ふわっと柔らかく、須栗さんの唇が、オレの唇に……触れた。
何が起きているか……理解、できなかった。
「こういう意味で、お前が……好き」
離れた唇で、耳まで赤く染まった須栗さんが呟いた。
オレは、そのまま腰が抜けたようにその場に座り込んだ。
須栗さんもゆっくりとオレの前にしゃがみこむ。
須栗さんの右手は、ずっとオレの腕を放さない。
オレの瞳から、ほろっと涙が落ちた。
「袮緒? ごめん……イヤ、だった?」
須栗さんが、悲しそうな、淋しそうな、切ない瞳でオレを見ている。
オレはふるふると首を振った。
わかんない。

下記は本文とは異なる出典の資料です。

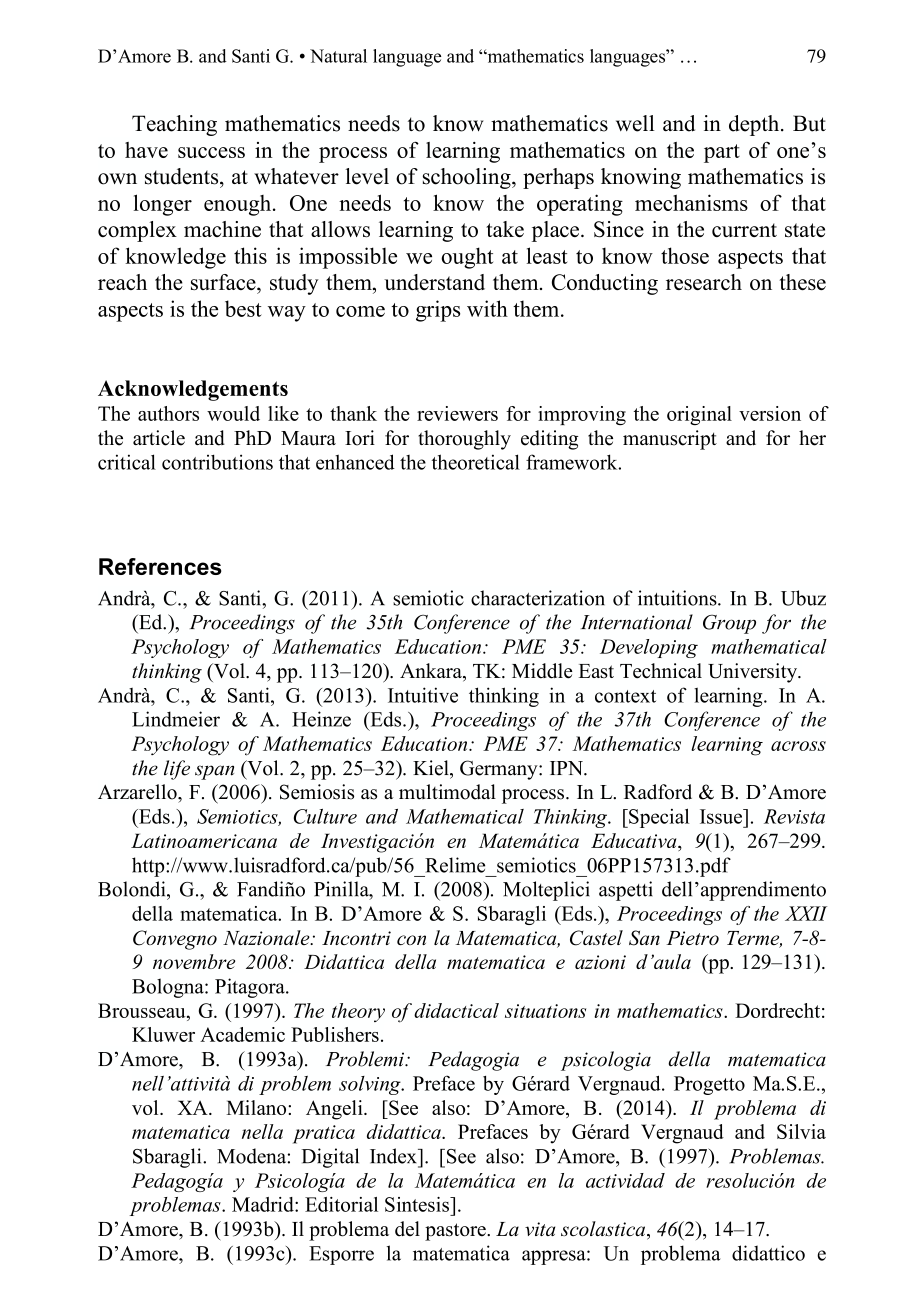 The width and height of the image is (924, 1305). What do you see at coordinates (729, 624) in the image?
I see `Group` at bounding box center [729, 624].
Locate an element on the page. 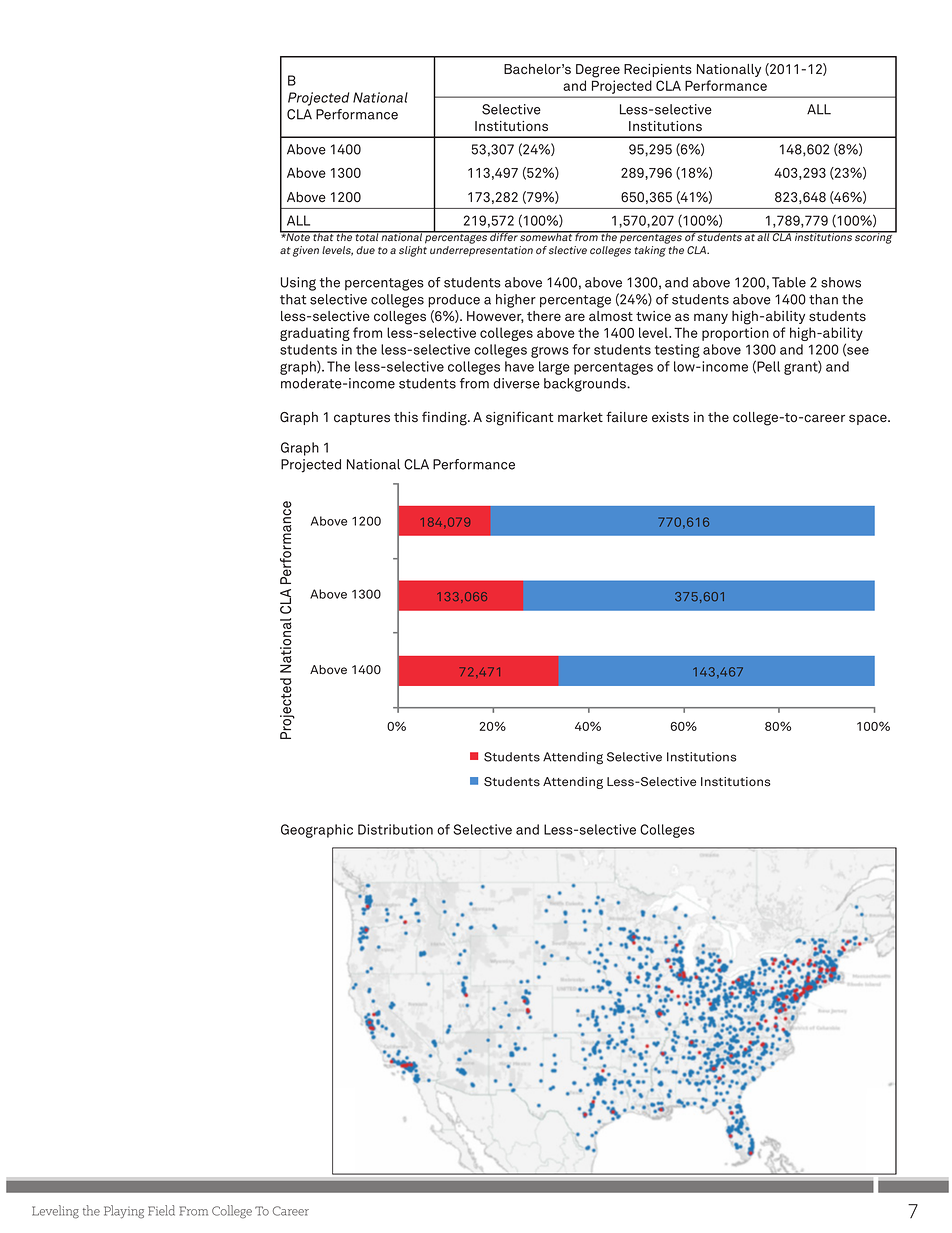 The height and width of the document is (1233, 952). Distribution is located at coordinates (395, 829).
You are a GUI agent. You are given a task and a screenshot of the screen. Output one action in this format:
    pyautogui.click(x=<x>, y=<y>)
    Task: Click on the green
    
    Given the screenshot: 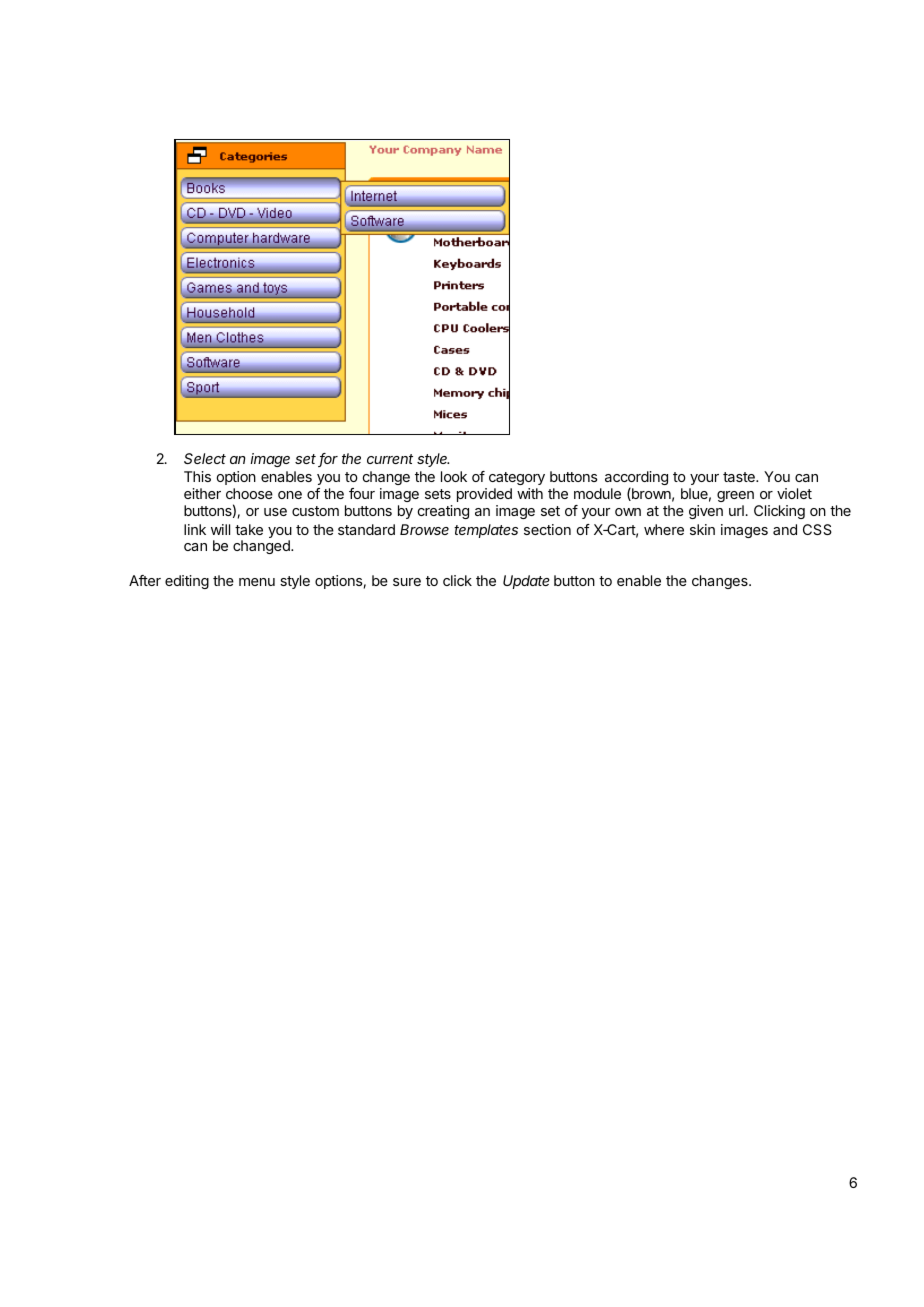 What is the action you would take?
    pyautogui.click(x=735, y=496)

どうしよう、オレ、どうしたらいいの?
オレの心は報われたの?
須栗さんの親指がゆっくりとオレの涙を拭った。
オレを見ながら、須栗さんがゆっくりと微笑む。
オレもつられるように、にこりと……笑った。
オレの顔を見て、須栗さんは、ふぅっと安心したように息を吐いた。ゆるりと立ち上がり、オレを引き起こす。

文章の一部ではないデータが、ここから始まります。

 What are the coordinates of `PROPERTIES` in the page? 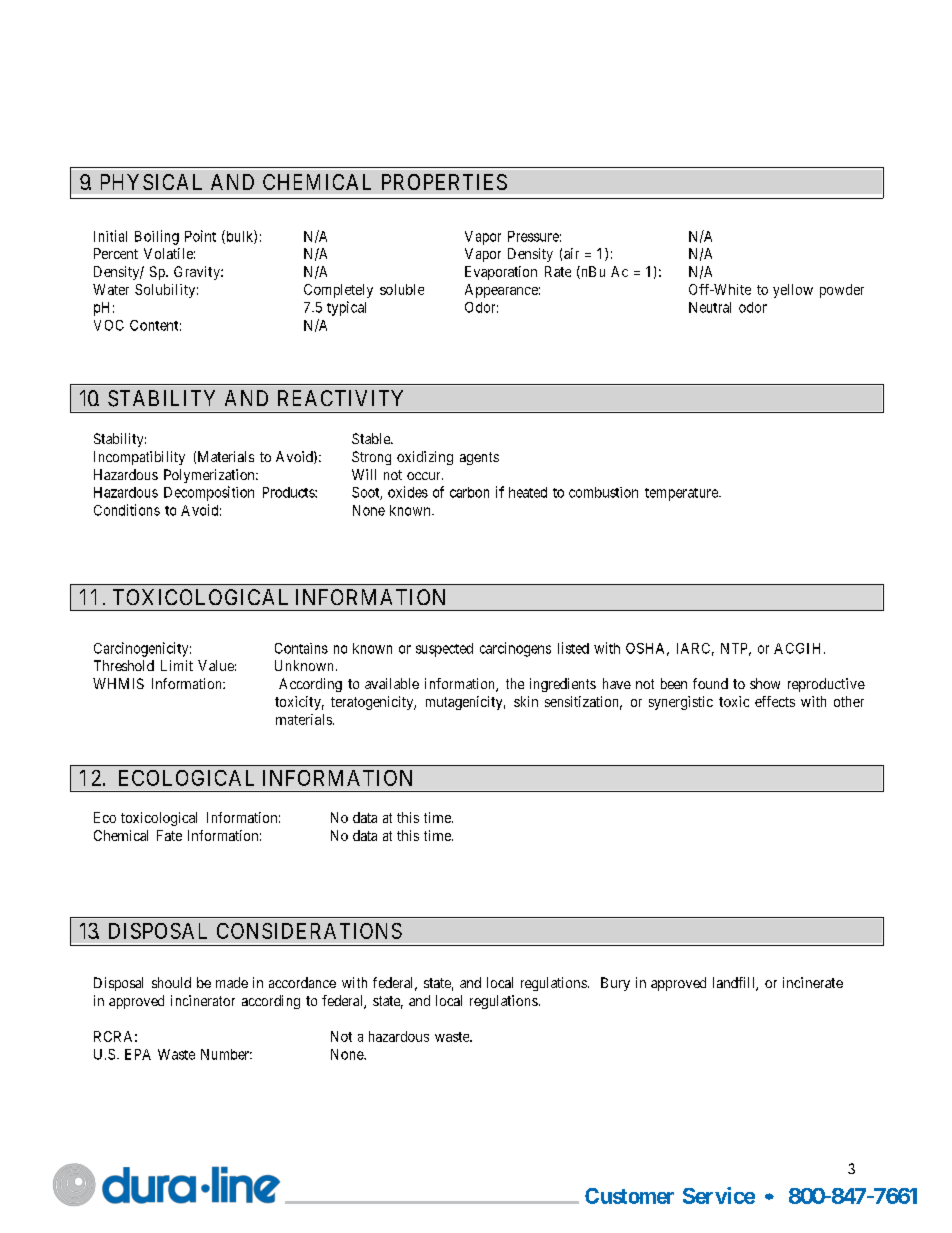 It's located at (444, 182).
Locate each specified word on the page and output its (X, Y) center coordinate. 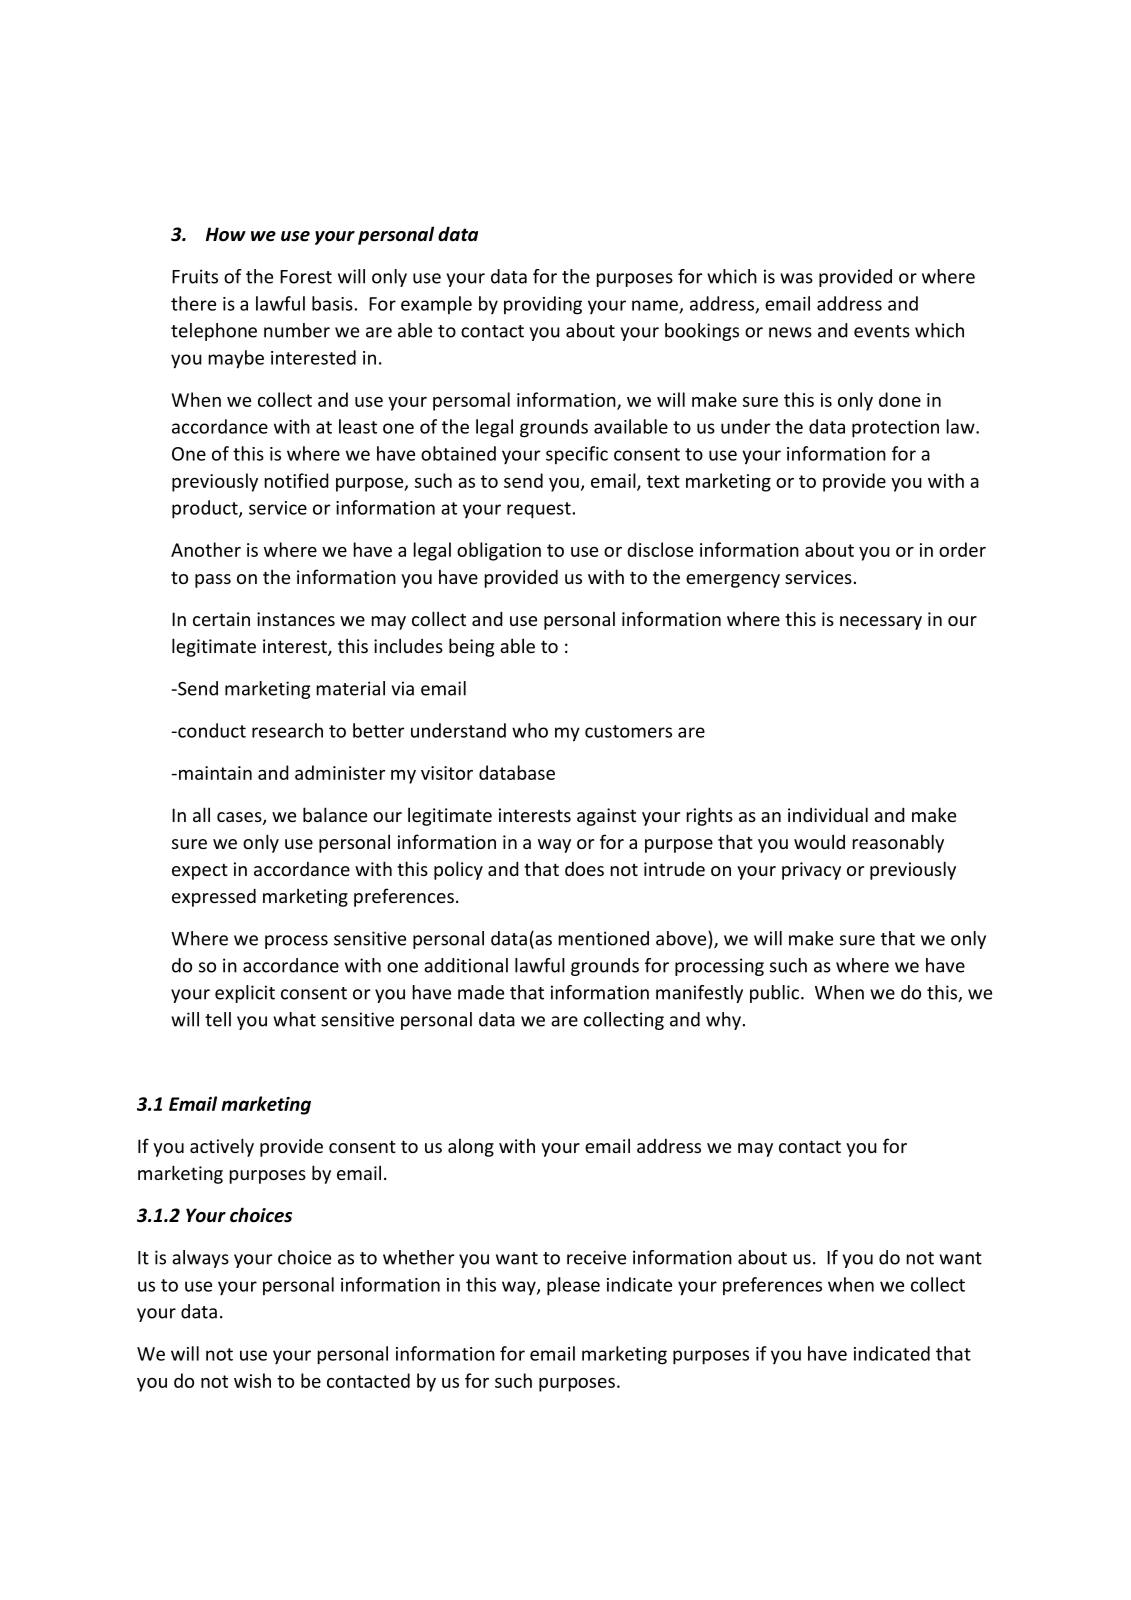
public (776, 994)
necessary (881, 623)
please (573, 1286)
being (471, 647)
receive (596, 1257)
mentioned (604, 938)
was (796, 278)
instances (296, 619)
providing (543, 305)
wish (252, 1380)
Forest (306, 277)
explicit (245, 994)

須栗さんは黙ってオレの手を引いて、バーに向かって歩き出した。
愛生さんとは違う、須栗さんの手。慰めじゃなくて、オレに向けられた愛情の手。
タン、タン、タン……
後ろから人が近づいてくる足音が聞こた。
見られたらまずいと思い、オレは足を止め、須栗さんの手を放した。
オレと須栗さんの間には不自然な距離が生まれる。
須栗さんが立ち止まり、オレを振り返る。須栗さんの視線がオレを追い越し、背後の人物を認識したかと思うと、眉がぴくりと動いた。
足音の主は、須栗さんの側で立ち止まると、須栗さんにぎゅっと抱きついた。
えっ?
「おまっ……」
須栗さんは、彼の動きに、驚きの表情を見せる。
「もう一回、やり直し、しよ?」
抱きついているその人は、呟くと同時に須栗さんの胸元を掴み、ぐっと背伸びをした。
彼は、須栗さんの唇を見つめ、背伸びをした……。